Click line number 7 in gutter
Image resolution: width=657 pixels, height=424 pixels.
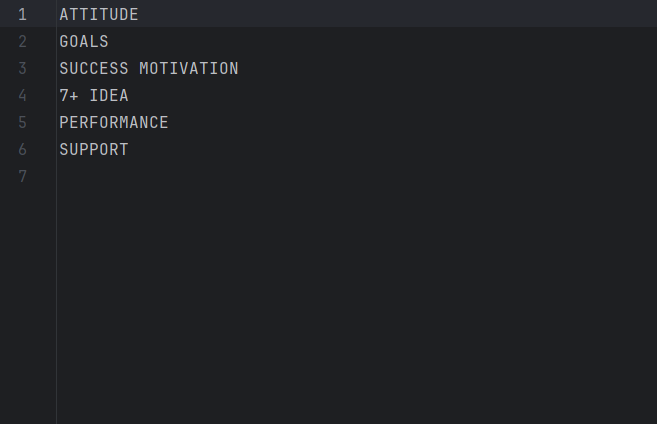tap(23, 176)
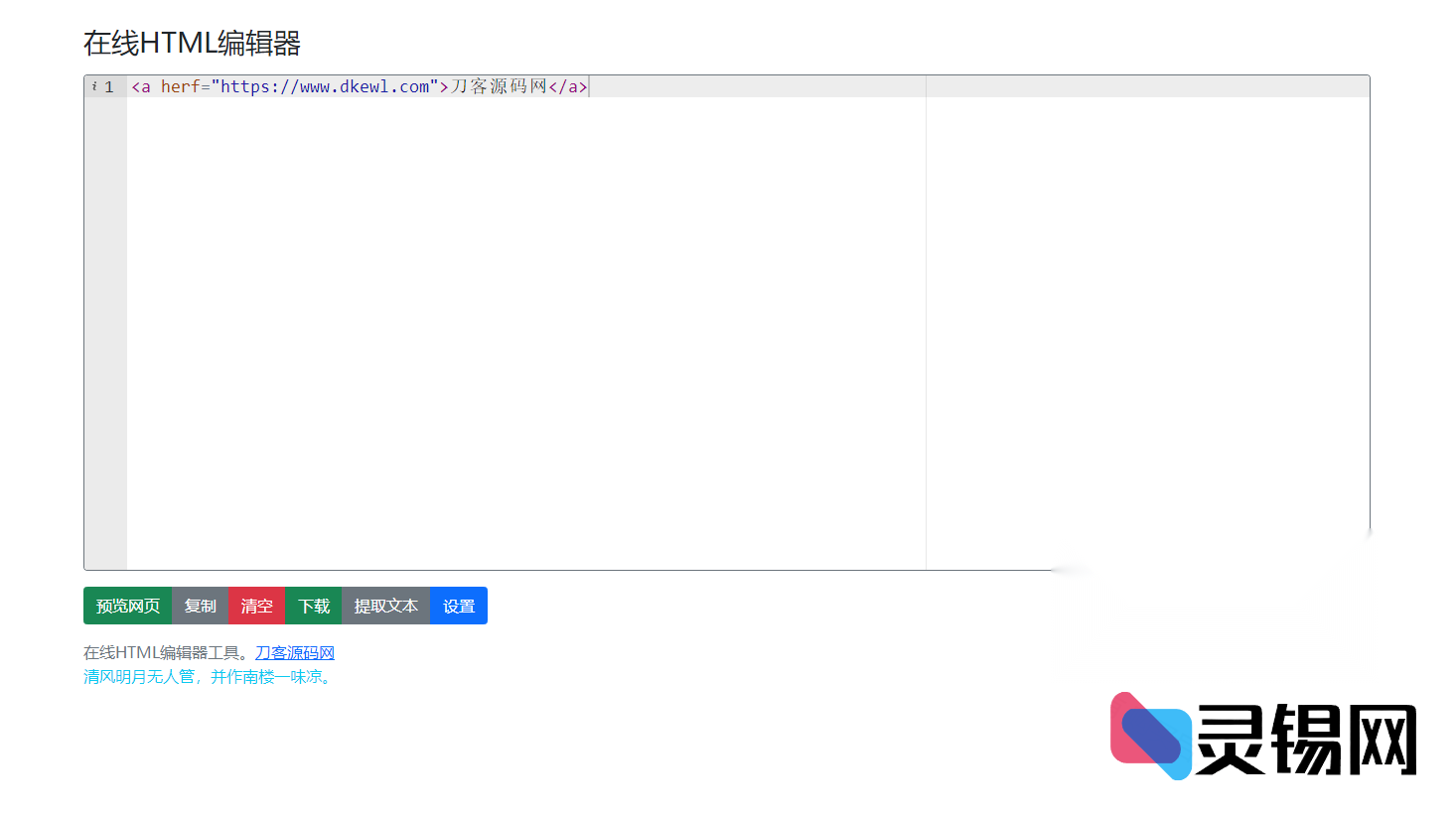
--
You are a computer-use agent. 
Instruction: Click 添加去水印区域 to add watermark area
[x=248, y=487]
---
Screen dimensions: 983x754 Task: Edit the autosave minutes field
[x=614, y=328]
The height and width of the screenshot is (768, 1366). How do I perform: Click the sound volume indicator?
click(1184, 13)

What is expected → Rewrite the items starting at the line containing "The height and" and ending at the line containing "click(1184, 13)", both lines included, keeping each request unchanged. Increase every coordinate in the answers by 83.

Response to the task →
The height and width of the screenshot is (768, 1366). How do I perform: Click the sound volume indicator?
click(1267, 96)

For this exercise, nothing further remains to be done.